AMAC Exclusive – Barry Casselman
One of the most carefully constructed U.S. political voter coalitions, fashioned over ninety years, is rapidly coming apart.
After a century of being on the wrong side of the nation’s critical civil and voting rights issues, the Democratic Party, under then new President Franklin Roosevelt, did an about-face in 1932-33, and began to appeal deliberately to women, black, Jewish, and other voter groups.
From the founding of the party until that point, Democrats had opposed the interests of blacks and women particularly. It was the then-new Republican Party, beginning in the mid-19th century, which had opposed slavery, advocated for civil rights, and supported giving women the right to vote — as Democrats consistently apologized for slavery, and opposed giving blacks and women the vote. As late as the first term of Democratic President Woodrow Wilson, a segregationist and opponent of women’s suffrage, this trend continued. Wilson finally was forced to reluctantly support the 19th Amendment giving women the right to vote.
Widespread economic suffering from the Depression of the 1930’s gave Democrats the opportunity to reverse course by employing social welfare programs under Roosevelt’s New Deal. After World War II, these programs were expanded to assist a growing new middle class of workers and recent immigrants, giving the Democratic Party a large voter base of blacks, Hispanics, and women. President Truman’s support of the new state of Israel solidified the already liberal Jewish voters, and later, Democrats began their outreach to Asian-American voters. Polling in this era indicated that blacks and Jews voted often 90% or more for Democratic presidential candidates, and that high percentages of Hispanic voters did, too.
Democrats had also become the party of more members of labor unions in this period, but the 1980 election of Republican Ronald Reagan saw many union and other blue-collar workers leaving the Democrat’s voter base.

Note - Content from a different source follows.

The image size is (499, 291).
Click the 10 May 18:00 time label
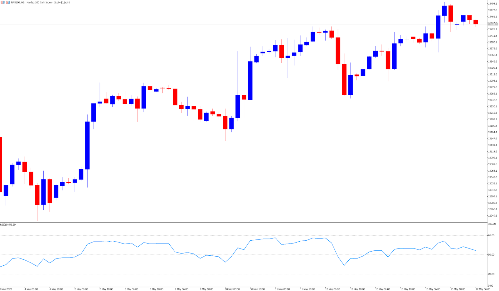[x=257, y=289]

Republican Donald Trump also made gains among workers and minority voters, but it was not until Joe Biden became president in 2021 that a truly great emigration from the Democratic Party has taken place.
Hispanic voters are generally religious, family-oriented — and many of them fled Marxist regimes in Cuba and Venezuela. Many of them recoiled at the Biden policies toward Cuba, were upset by the flood of illegal immigrants at the U.S.-Mexico border, and do not share the anti-religious and anti-family notions coming now from many Democratic Party elites.

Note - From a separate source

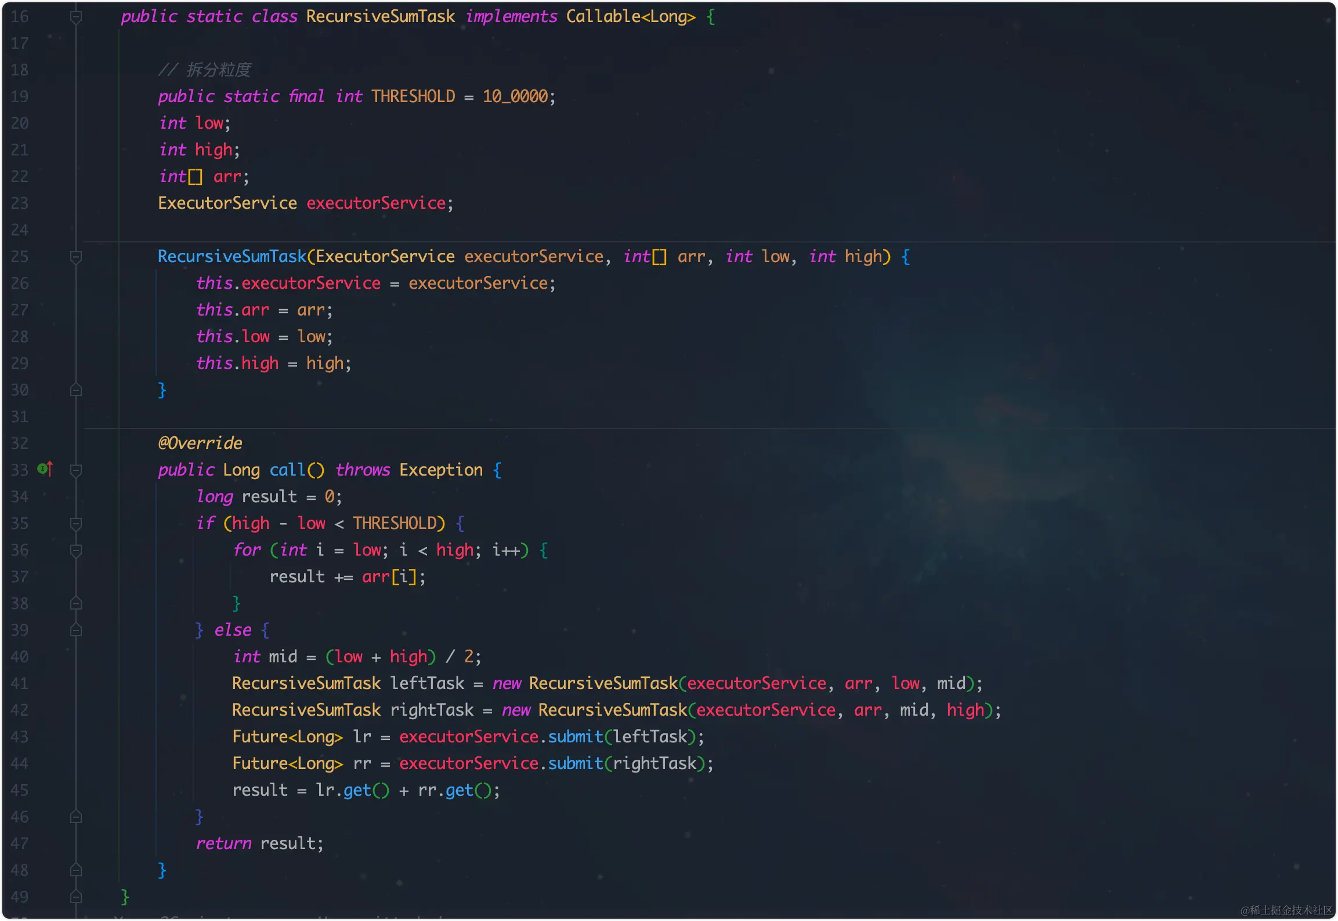Place the cursor on return result statement
The height and width of the screenshot is (921, 1338).
259,843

Most black voters, many of them living in large urban areas, did not agree with the draconian “Defund the Police” measures of the radical Democrats, and are alarmed by the rising incidence of urban crime, of which they are often the victims. They have also seen the damage to black family life caused by decades of Democratic welfare programs which discourage employment, fatherhood, and entrepreneurship. A majority of blacks still automatically vote for Democrats, but the one-sided support is fading with each election.
Mr. Biden’s energy, trade and regulatory policies have collided with the job security and economic interests of a great many workers, both union and non-union. While labor leaders mostly remain pro-Democratic and still fund the party, many rank-and-file workers are now voting Republican, and are likely to contribute notably to the potentially big GOP congressional gains in 2022.
Suburban women, many of whom voted for Donald Trump in 2016, returned in large part to the Democrats in 2018 and 2020. Democratic strategists are hoping that the Supreme Court’s decision to overturn Roe v. Wade will keep suburban women in the Democratic fold, but polling suggests that, while Mr. Trump is still not popular with suburban women and many still are ardently pro-choice, most feel strongest about economic and crime issues, and are unhappy with the Democrats’ performance on these issues so far.
The latest group to move away from the Democrats are Asian-Americans, most of whom value entrepreneurship, education, and family cohesion. New studies and polling show that many in this group are turned off by recent trends of more radical ideas coming from Democratic policy makers.
The remaining old Democratic base consists mostly of long-time activists and urban dwellers. As the pandemic fades, most Americans, regardless of party ideology, are preoccupied with restoring their social and economic well-being. President Biden and his advisers seem indifferent to this as they attempt to bring about massive changes to social and economic American institutions. This appears to be an even greater cause for still more deterioration of their party’s traditional base.